Texto extraído
--

Un prejuicio es un juicio, generalmente negativo, que se forma sin motivo y sin el conocimiento necesario de la verdad. El prejuicio genera una actitud negativa y hostil hacia una persona que identificamos como perteneciente a un grupo particular, por el simple hecho de pertenecer a ese grupo.

Es el pensamiento y actitud, por lo general negativa, que una persona o un individuo tienen ante otra persona o grupo de personas a los que considera ajenos a su grupo de referencia, entendido el grupo como una región, nación, religión, cultura, clase social, orientación sexual, profesión, etc.

Un estereotipo es una imagen mental muy simplificada, con pocos detalles, acerca de un grupo de gente que comparte ciertas cualidades particulares. Puede ser tanto positivo como negativo, aunque normalmente es negativo. Suele ser un conjunto de creencias compartidas socialmente sobre las características de una persona que suelen exagerar un determinado rasgo que se cree que tiene un determinado grupo.

Los estereotipos son ideas semejantes a los prejuicios. Estereotipar consiste en simplificar, en asociar un conjunto simple de ideas sencillas, generalmente adquiridas de otro.

Asumir como propios prejuicios y estereotipos supone dejarse llevar “por lo primero que escuchas o lees” y considerarlo verdadero sin contrastarlo o buscar más información acerca de su validez.

Los prejuicios y los estereotipos pueden influir de manera negativa en las relaciones entre grupos sociales y dificultar su convivencia.


Los prejuicios y los estereotipos son la base de actitudes discriminatorias y pueden tener graves consecuencias en la convivencia, hasta convertirse en un absurdo móvil para emplear la violencia y la agresión hacia otros seres humanos.

--

Conjunto de datos
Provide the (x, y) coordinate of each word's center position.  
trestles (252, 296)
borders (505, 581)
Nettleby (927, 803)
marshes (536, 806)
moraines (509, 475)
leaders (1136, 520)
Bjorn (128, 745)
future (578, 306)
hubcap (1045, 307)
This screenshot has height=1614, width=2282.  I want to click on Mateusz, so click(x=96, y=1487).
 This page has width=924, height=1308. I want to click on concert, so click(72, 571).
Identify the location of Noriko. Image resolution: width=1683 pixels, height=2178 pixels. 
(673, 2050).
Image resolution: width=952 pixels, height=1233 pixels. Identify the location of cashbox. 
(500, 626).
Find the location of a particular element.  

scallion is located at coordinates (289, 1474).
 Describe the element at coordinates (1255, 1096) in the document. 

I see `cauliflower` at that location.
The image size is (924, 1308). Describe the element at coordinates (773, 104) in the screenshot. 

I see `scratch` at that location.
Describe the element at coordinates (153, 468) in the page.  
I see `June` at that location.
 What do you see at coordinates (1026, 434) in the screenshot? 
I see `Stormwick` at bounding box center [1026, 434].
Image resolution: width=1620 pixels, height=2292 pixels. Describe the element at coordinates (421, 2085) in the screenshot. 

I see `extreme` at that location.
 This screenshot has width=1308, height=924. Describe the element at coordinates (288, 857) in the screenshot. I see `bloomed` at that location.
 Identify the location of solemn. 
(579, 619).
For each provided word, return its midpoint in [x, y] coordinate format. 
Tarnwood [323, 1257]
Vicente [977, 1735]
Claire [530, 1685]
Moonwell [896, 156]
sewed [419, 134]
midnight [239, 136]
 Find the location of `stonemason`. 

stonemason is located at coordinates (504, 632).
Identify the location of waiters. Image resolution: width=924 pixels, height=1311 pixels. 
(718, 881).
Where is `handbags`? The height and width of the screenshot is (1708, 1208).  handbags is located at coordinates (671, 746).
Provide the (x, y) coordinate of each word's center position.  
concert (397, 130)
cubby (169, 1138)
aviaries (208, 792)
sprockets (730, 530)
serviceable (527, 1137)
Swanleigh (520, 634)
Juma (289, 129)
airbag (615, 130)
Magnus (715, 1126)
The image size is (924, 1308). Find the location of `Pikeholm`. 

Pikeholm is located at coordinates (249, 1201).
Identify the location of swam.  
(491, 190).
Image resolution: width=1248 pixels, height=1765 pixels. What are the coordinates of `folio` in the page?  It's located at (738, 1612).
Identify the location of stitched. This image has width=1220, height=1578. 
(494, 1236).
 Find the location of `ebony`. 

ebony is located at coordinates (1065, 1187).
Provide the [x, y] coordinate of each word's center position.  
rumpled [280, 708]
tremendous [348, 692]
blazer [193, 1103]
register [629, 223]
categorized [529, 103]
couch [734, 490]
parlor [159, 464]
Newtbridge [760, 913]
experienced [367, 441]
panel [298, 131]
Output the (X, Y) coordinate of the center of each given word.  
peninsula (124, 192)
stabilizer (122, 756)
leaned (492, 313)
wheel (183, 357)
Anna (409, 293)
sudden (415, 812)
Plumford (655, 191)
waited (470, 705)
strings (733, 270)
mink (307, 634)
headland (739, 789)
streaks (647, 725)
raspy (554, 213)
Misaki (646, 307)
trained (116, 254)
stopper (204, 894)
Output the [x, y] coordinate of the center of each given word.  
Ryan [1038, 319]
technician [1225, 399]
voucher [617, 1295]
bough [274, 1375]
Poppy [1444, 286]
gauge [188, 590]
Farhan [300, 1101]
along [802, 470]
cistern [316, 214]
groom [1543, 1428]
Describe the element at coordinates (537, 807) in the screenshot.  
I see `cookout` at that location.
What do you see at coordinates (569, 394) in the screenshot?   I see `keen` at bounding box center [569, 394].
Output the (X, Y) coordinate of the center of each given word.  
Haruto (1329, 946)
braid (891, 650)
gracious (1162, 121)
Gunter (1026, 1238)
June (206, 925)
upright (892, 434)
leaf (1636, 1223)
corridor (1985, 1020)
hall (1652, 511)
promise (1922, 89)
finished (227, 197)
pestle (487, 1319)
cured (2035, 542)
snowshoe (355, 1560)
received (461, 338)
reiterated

--

Tarea asignada 1
Según el texto sobre prejuicios y estereotipos, ¿un estereotipo puede ser positivo?
Tarea asignada 2
Explica, a partir del texto sobre prejuicios y estereotipos, por qué el prejuicio provoca una actitud negativa y hostil hacia una persona.
Tarea asignada 3
Resume en dos oraciones el texto sobre prejuicios y estereotipos.

Tu respuesta 1
Sí, puede ser tanto positivo como negativo, aunque normalmente es negativo.

Tu respuesta 2
El prejuicio provoca esa actitud por el simple hecho de que identificamos a esa persona como perteneciente a un grupo particular. La hostilidad no surge de algo que la persona haga, sino de su pertenencia a ese grupo.

Tu respuesta 3
El prejuicio es un juicio, generalmente negativo, que se forma sin motivo y sin conocer la verdad, y el estereotipo es una imagen mental muy simplificada de un grupo, una idea semejante al prejuicio. Ambos pueden dificultar la convivencia entre grupos sociales y son la base de actitudes discriminatorias que pueden llegar a servir de móvil para la violencia y la agresión.